HIPAA rule makes you personally liable

August 8, 2013

Under the rule, individuals associated with security mishaps will become personally liable for their organization’s transgressions

Hospitals and health insurers have access to some of consumers’ most valuable information-from personal health records to Social Security numbers. Failing to properly secure that data comes with a cost. For example, WellPoint was recently fined $1.7 million for exposing over 600,000 individuals’ names, Social Security numbers, addresses and other health information online-a punishable offense under new HIPAA regulations.

Beginning September 23, when the HIPAA Omnibus Rule goes into effect, the individuals associated with such cases will become personally liable for their organization’s transgressions.

Beyond intrusive data leaks, the healthcare industry is also starting to contend with the controversy of data privacy. Given the volume of confidential information on file at various healthcare organizations, the smallest misstep-whether accidental or otherwise- in protecting that data can prove to be incredibly costly.

An increasingly common example is mining patient data for targeted marketing purposes. One of the most publicized incidences was Target’s now infamous posting of tailored maternity ads. The content was chosen based on data derived from a user’s past purchases and web history.

The more problematic issue for healthcare organizations, however, is third parties’ potential use of this personal information not so much for marketing but to discriminate against individuals based on medical history.

Recent security mishaps and the growing potential for more serious infractions have led to the impending, sweeping modifications to the HIPAA Privacy, Security and Enforcement Rules. Now more than ever, it is the responsibility of healthcare organizations’ leadership to implement proper compliance support to adapt to the changing regulatory landscape. The two pillars of compliance to prioritize now are IT policy and procedure, as well as employee training.

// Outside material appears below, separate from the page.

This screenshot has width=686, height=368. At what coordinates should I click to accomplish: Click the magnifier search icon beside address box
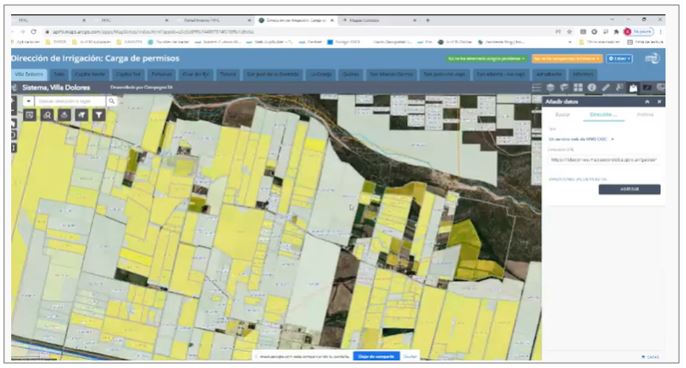tap(112, 101)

As the healthcare industry becomes more reliant on electronic medical records and digital platforms, the IT department will play a more dominant role in maintaining HIPAA compliance. One of the most important IT steps to becoming compliant is evaluating current devices, software and security safeguards to ensure that all endpoints are defended against external misbehavior or employee error. As evidenced in the WellPoint case, the cost of IT noncompliance can be crippling.

Employee training will also become desperately important by September 23 when business associates and contractors become personally liable for any mishandling of information. Taking a proactive, preventive stance to educating your employees on the latest regulatory guidelines will further mitigate the risk of exposing client information and legal action.

Establishing written and enforceable processes for preventing, addressing and remediating a data breach will better protect your staff, your customers and your overall business health.

The regulatory environment surrounding consumer and patient information is evolving fast. Healthcare organizations across the industry should plan accordingly not only for legal purposes, but to guarantee sustained internal and external success for the long-term.
 

Will Hinde is a healthcare practice director with management and technology consulting firm West Monroe Partners.